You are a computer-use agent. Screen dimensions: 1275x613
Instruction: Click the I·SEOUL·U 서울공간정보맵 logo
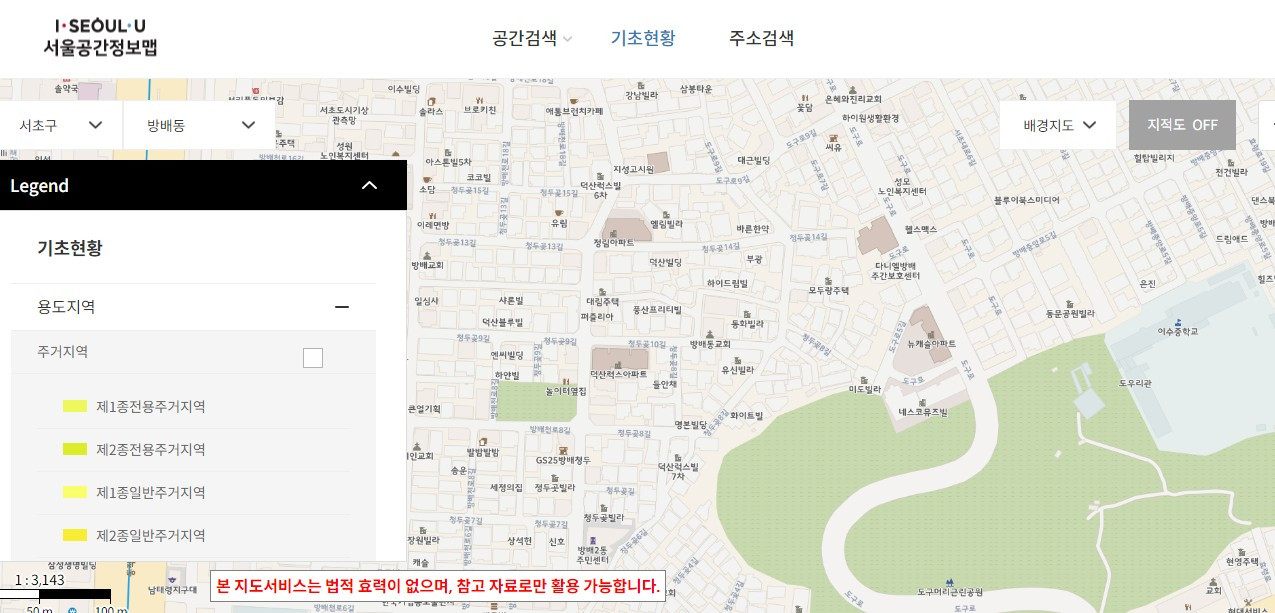coord(99,38)
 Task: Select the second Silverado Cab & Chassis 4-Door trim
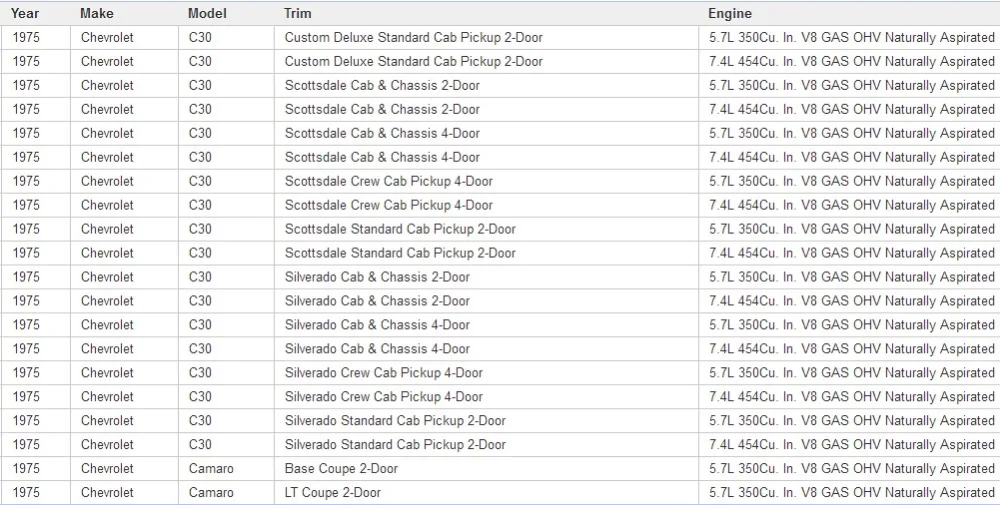coord(377,349)
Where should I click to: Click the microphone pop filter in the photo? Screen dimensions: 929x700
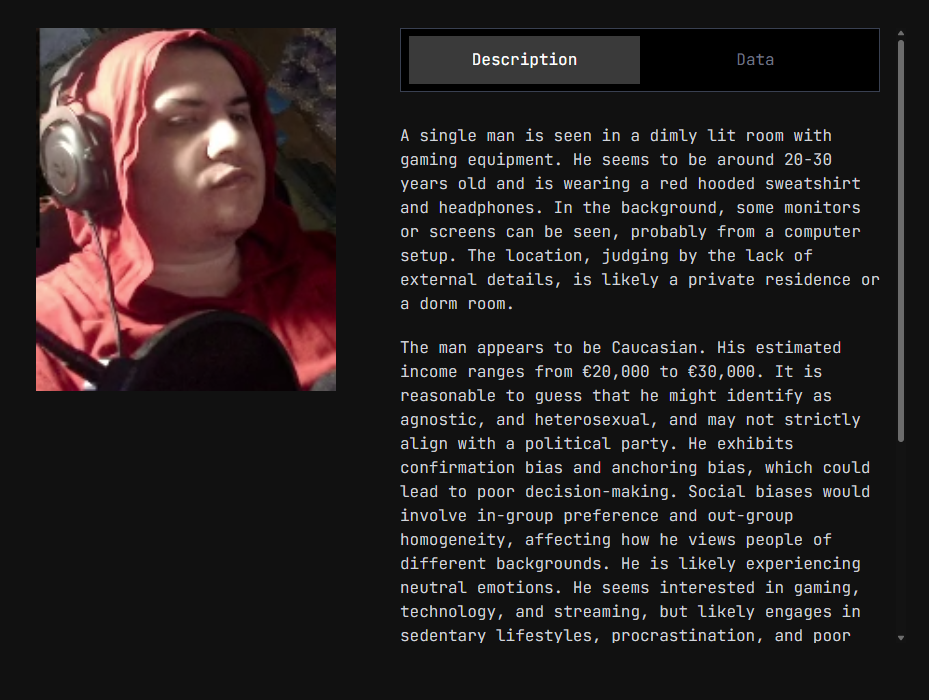point(213,354)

--------------------

Task details: Starting at the line with "Instruction: Click the I·SEOUL·U 서울공간정보맵 logo", write out every line exactly through the final line of the records above, both included, and skip the pictures.

Answer to the exercise:
Instruction: Click the I·SEOUL·U 서울공간정보맵 logo
coord(99,38)
 Task: Select the second Silverado Cab & Chassis 4-Door trim
coord(377,349)
Where should I click to: Click the microphone pop filter in the photo? Screen dimensions: 929x700
point(213,354)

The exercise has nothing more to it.